_TASK INPUT_.
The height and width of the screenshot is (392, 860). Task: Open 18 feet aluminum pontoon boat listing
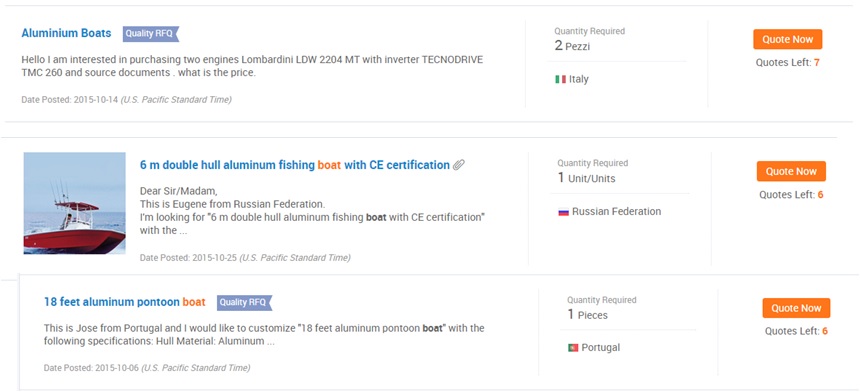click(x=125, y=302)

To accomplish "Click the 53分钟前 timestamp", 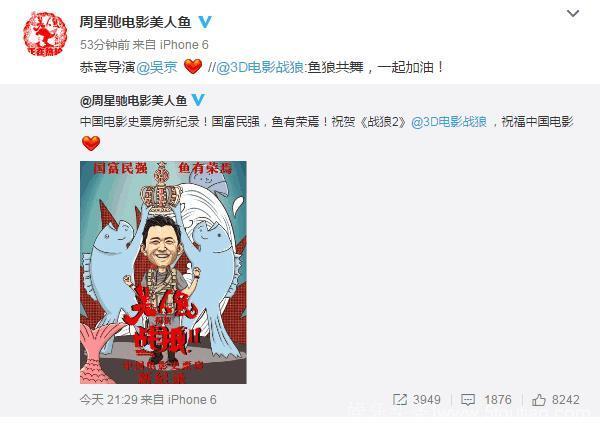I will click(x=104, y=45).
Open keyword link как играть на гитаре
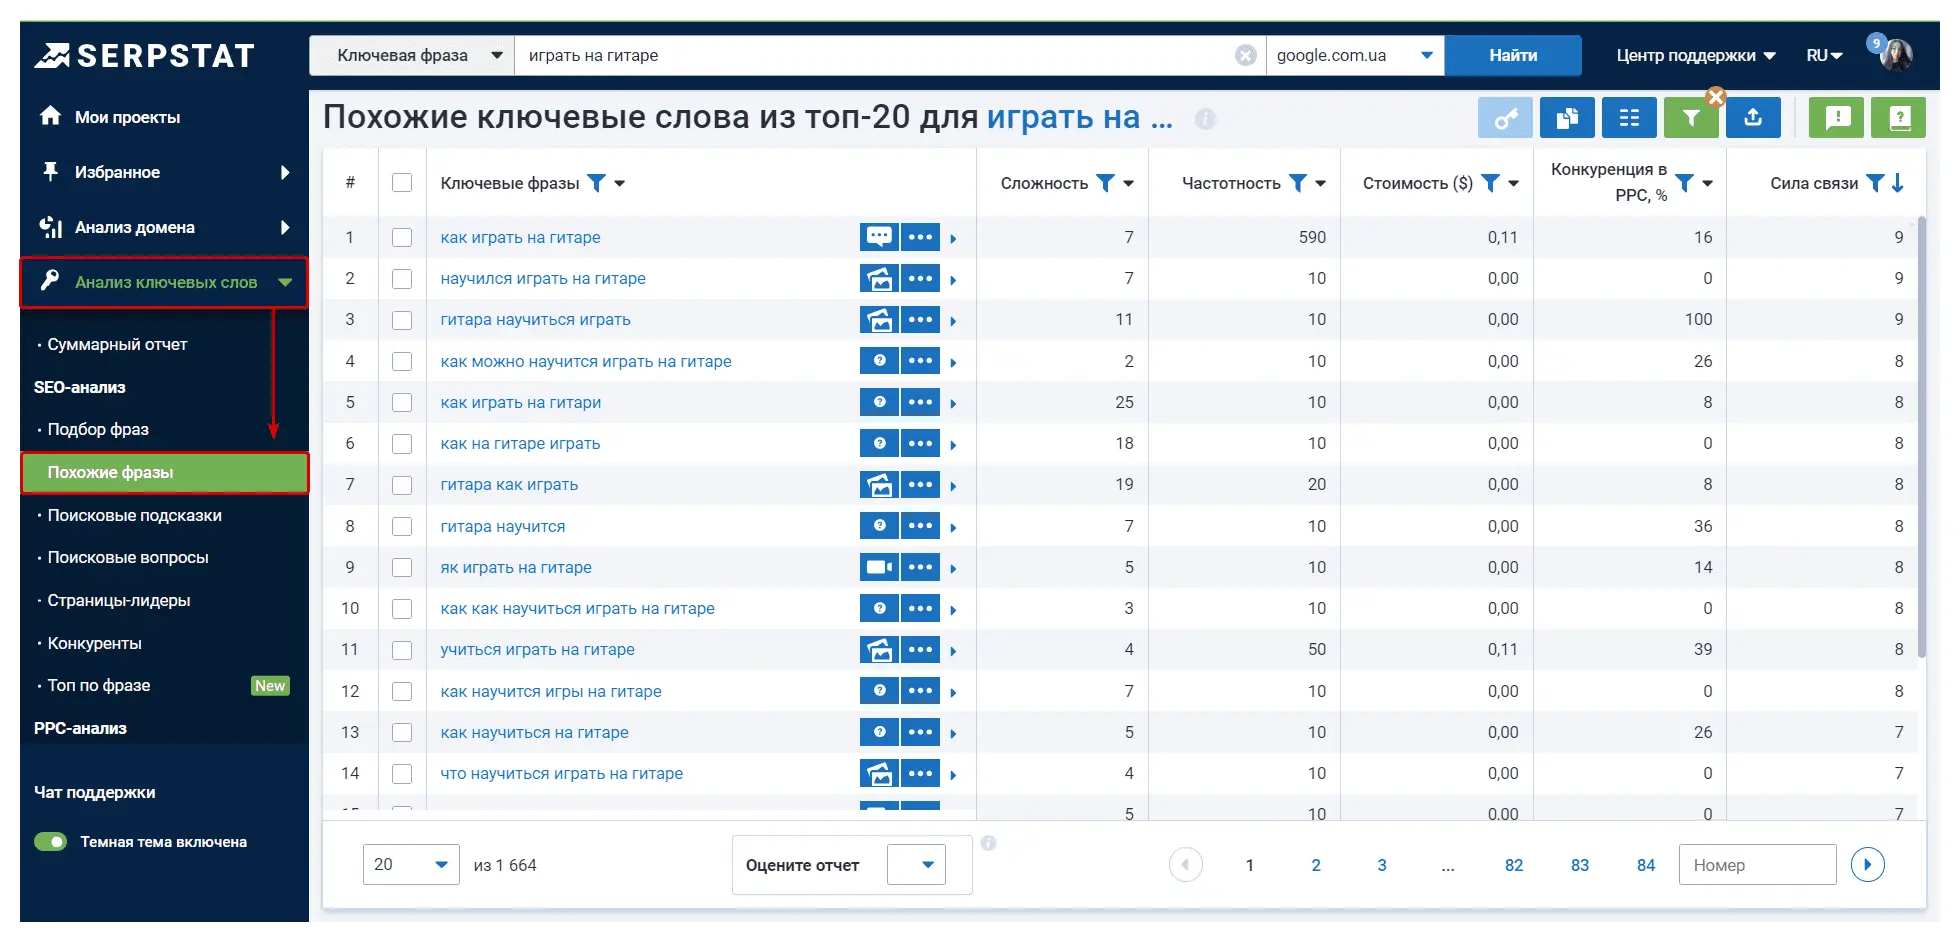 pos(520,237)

* * *

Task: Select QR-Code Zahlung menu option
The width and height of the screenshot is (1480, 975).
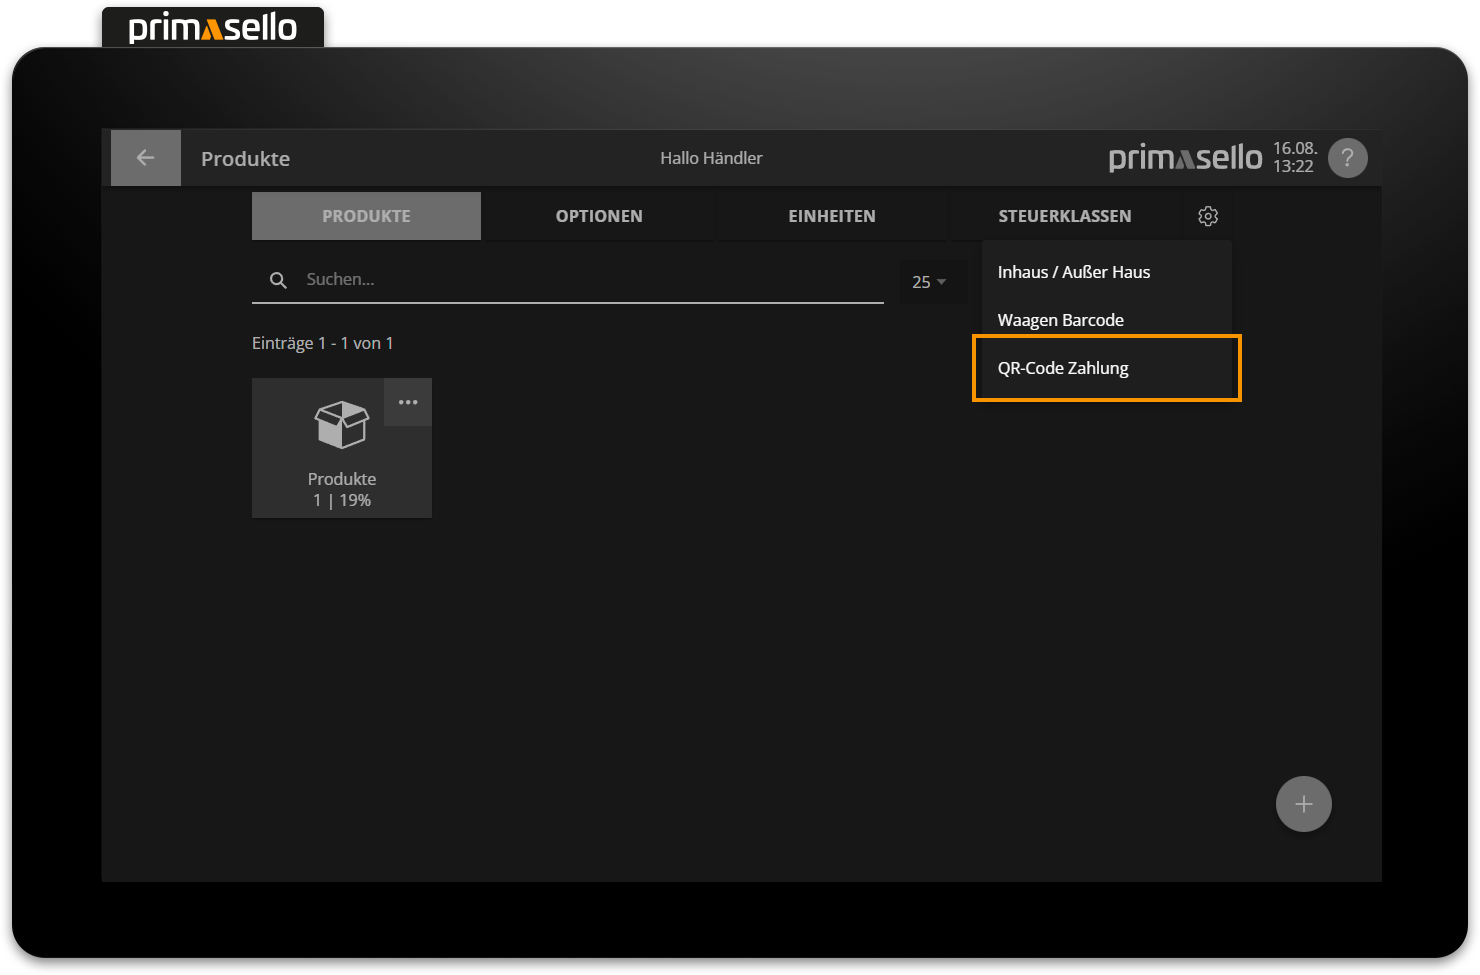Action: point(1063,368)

_DO THIS_. Rewrite the rows from the line with "Task: Select QR-Code Zahlung menu option" to the line with "Action: point(1063,368)", request included, adding 92 to every coordinate in the answers and leaving out the pictures.

_RESULT OF THIS TASK_.
Task: Select QR-Code Zahlung menu option
The width and height of the screenshot is (1480, 975).
Action: point(1155,460)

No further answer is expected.